• **PROBLEM TO SOLVE**:
Drop every picture. Return the rest of the entries exactly.
- - - - - - -
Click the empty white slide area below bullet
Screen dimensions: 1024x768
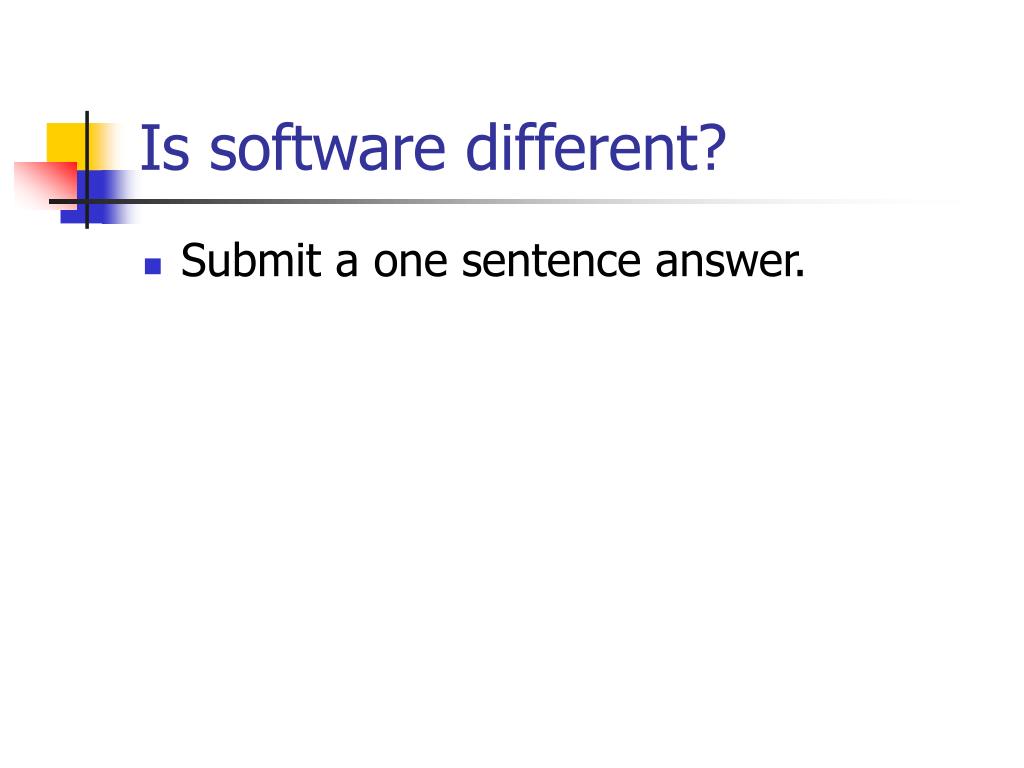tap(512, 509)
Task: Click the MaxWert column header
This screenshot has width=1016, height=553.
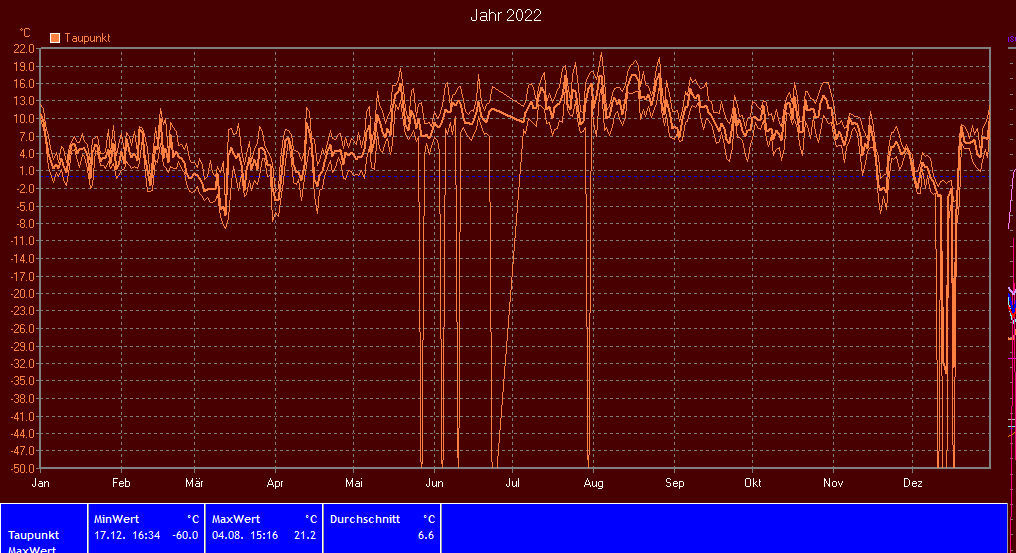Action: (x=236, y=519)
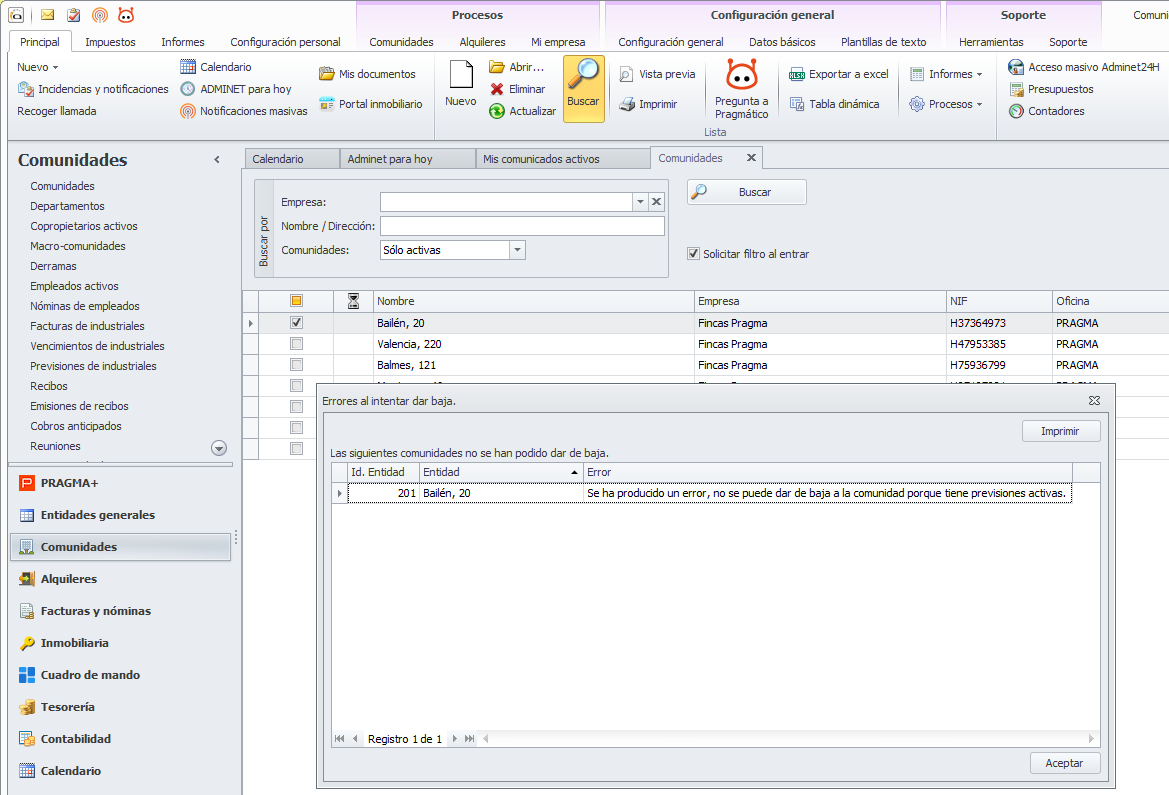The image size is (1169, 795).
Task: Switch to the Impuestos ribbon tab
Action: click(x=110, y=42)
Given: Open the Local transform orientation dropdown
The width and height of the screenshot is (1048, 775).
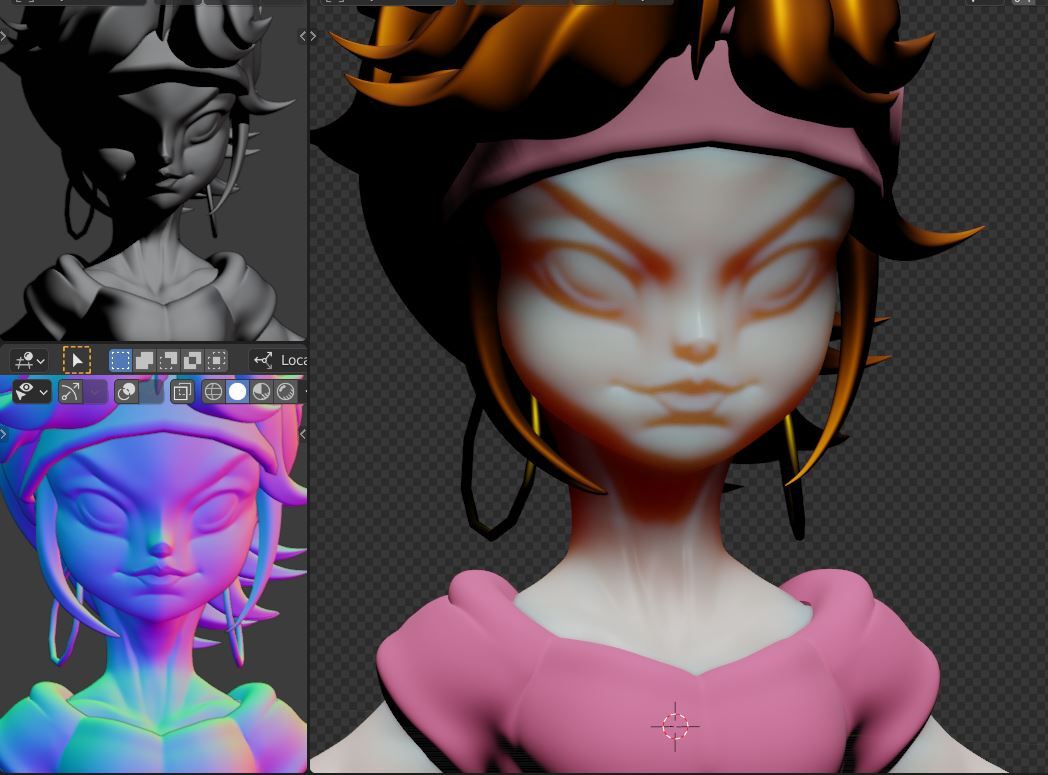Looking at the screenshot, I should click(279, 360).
- - - - - - -
• **THE COMPLETED TASK**:
Click the empty white slide area below bullet
Screen dimensions: 1024x768
tap(512, 509)
Task: Click the MaxWert column header
This screenshot has width=1016, height=553.
Action: (x=236, y=519)
The image size is (1169, 795).
Task: Switch to the Impuestos ribbon tab
Action: click(x=110, y=42)
Given: Open the Local transform orientation dropdown
The width and height of the screenshot is (1048, 775).
Looking at the screenshot, I should click(279, 360).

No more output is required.